-- What is required --
The answer must be an exact copy of the lines from the one containing "Screen dimensions: 1293x900" through the end of the records, with the pictures left out.

*** Record set Section Begins ***

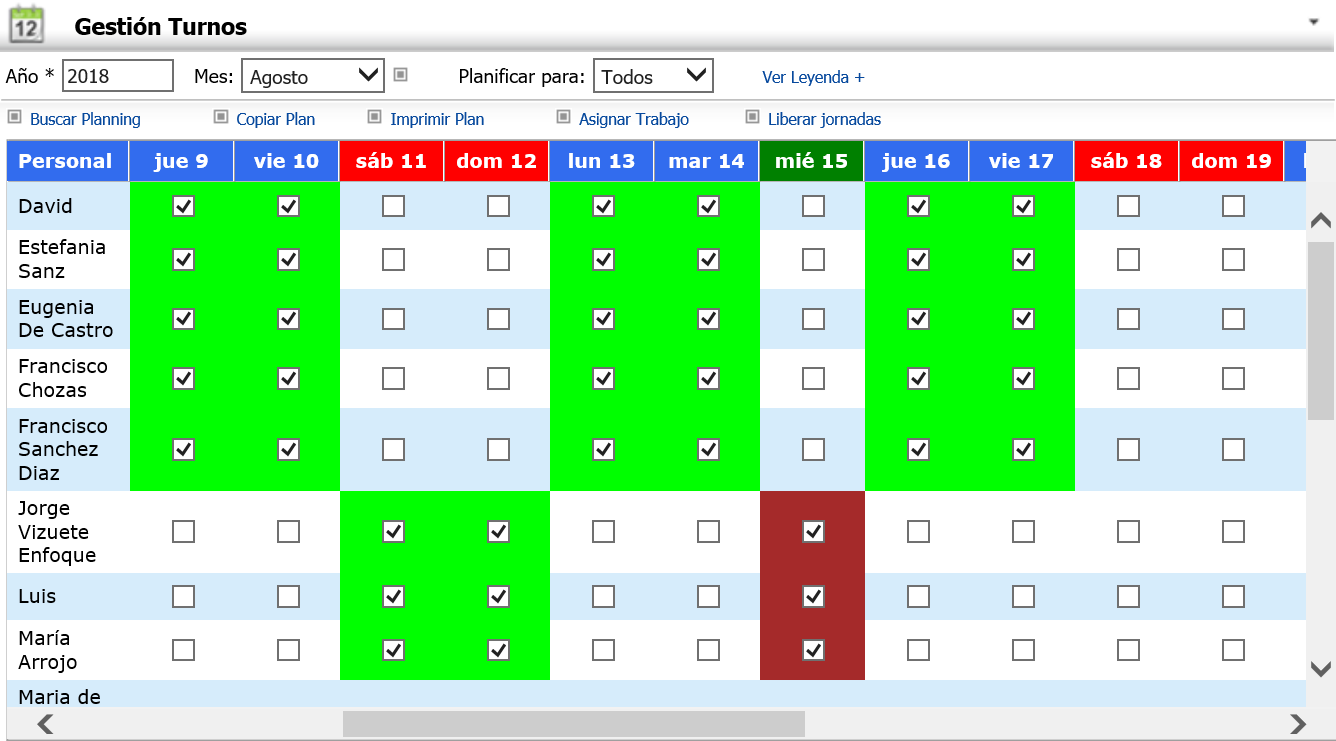The image size is (1336, 741).
Task: Expand Ver Leyenda legend
Action: point(812,77)
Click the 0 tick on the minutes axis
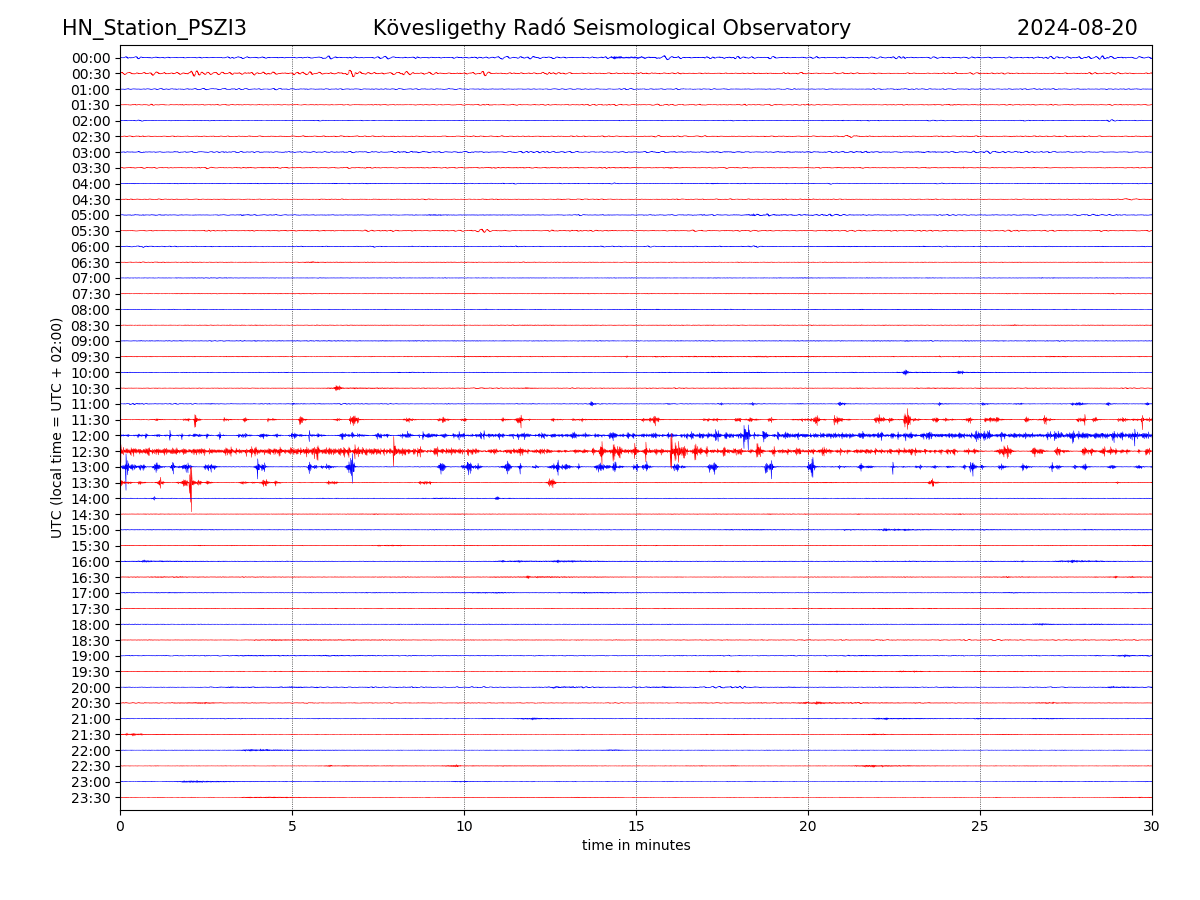 120,826
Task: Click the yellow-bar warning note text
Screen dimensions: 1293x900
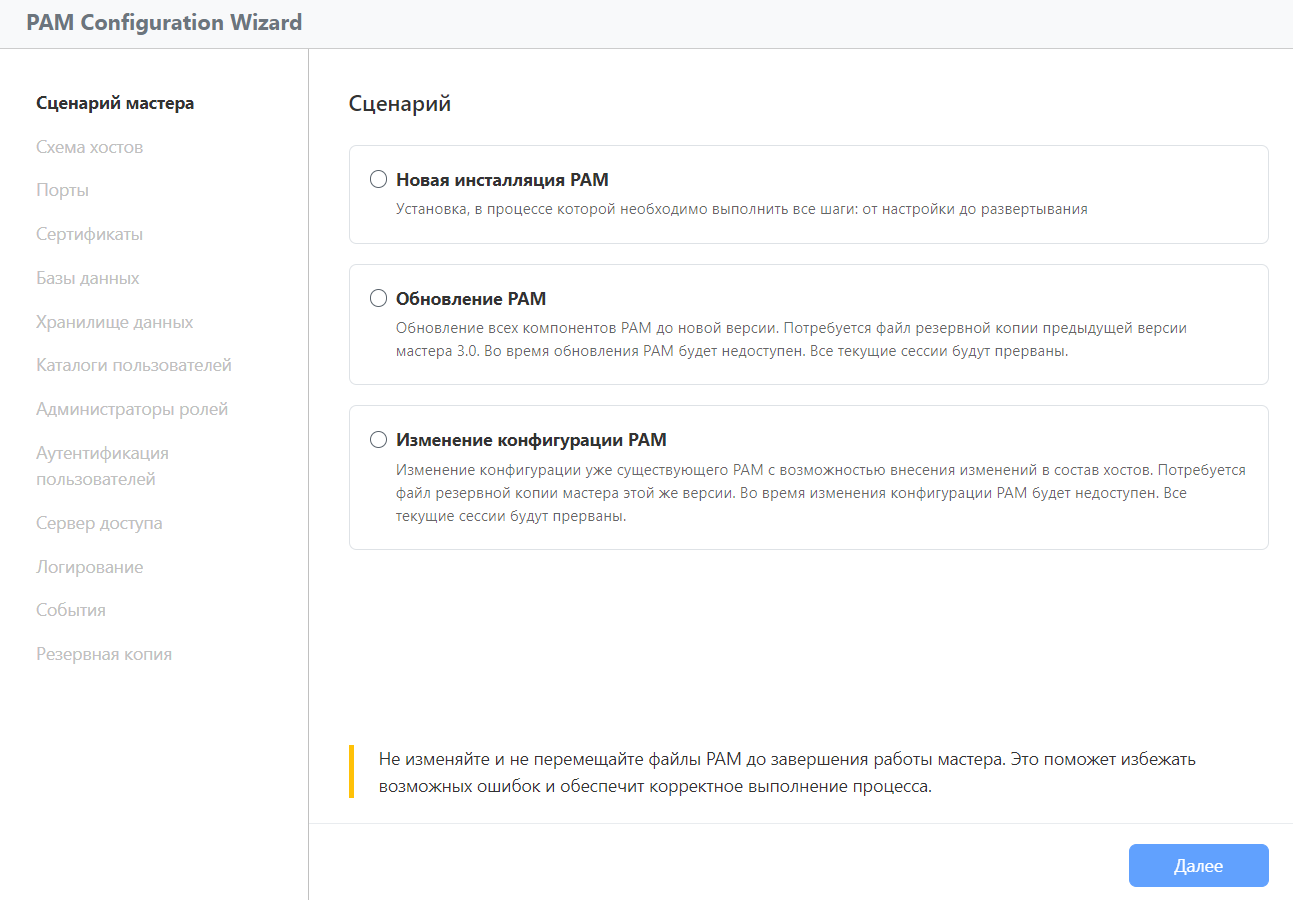Action: point(787,772)
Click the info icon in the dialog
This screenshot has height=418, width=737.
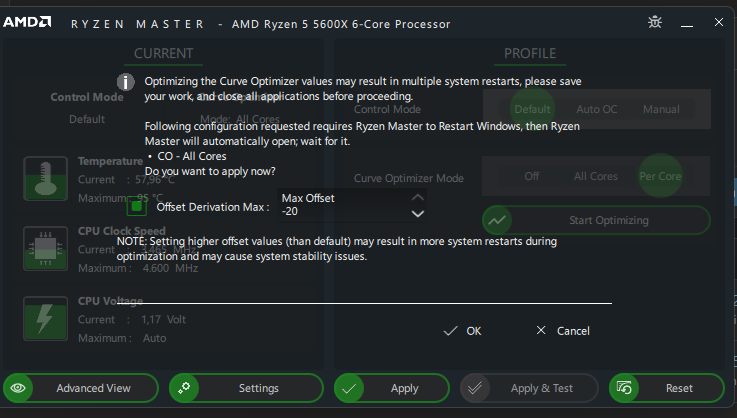coord(126,81)
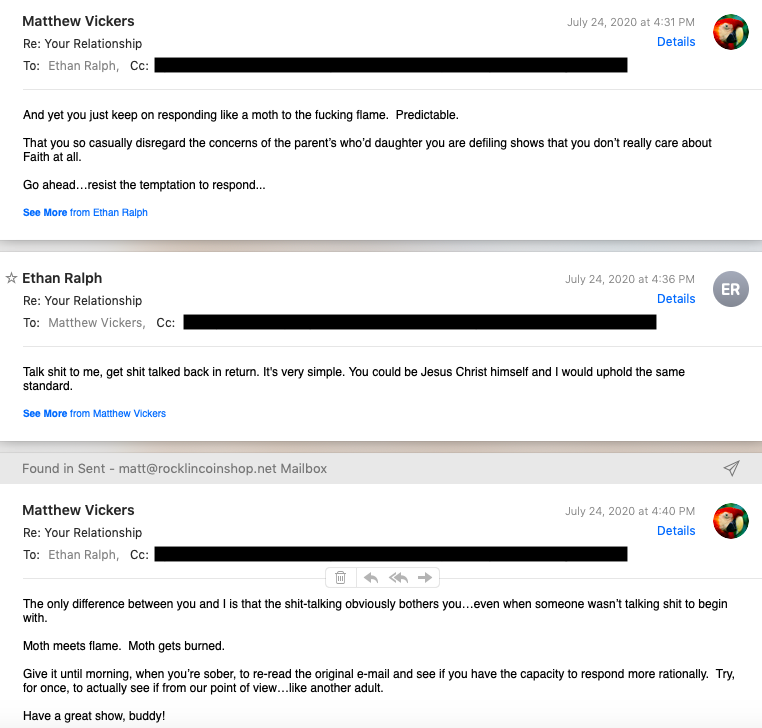Image resolution: width=762 pixels, height=728 pixels.
Task: Click recipient Ethan Ralph in the 4:40 PM email
Action: [83, 555]
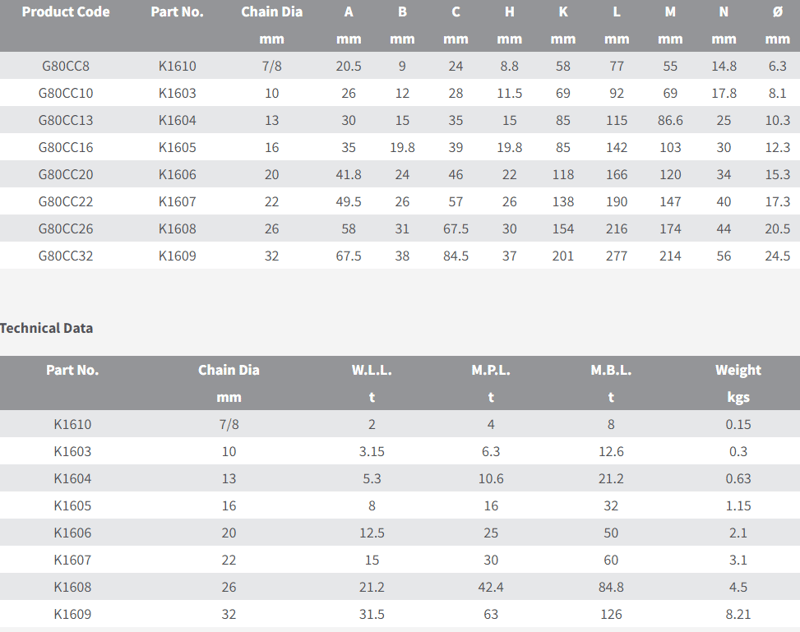Select product code G80CC8
The image size is (800, 632).
(x=66, y=66)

*** Record set Section Ends ***

-- Output below --
Screen dimensions: 1293x900
Action: point(787,772)
Click the info icon in the dialog
This screenshot has height=418, width=737.
coord(126,81)
Image resolution: width=762 pixels, height=728 pixels.
Task: Click recipient Ethan Ralph in the 4:40 PM email
Action: [83, 555]
Select product code G80CC8
The image size is (800, 632).
(x=66, y=66)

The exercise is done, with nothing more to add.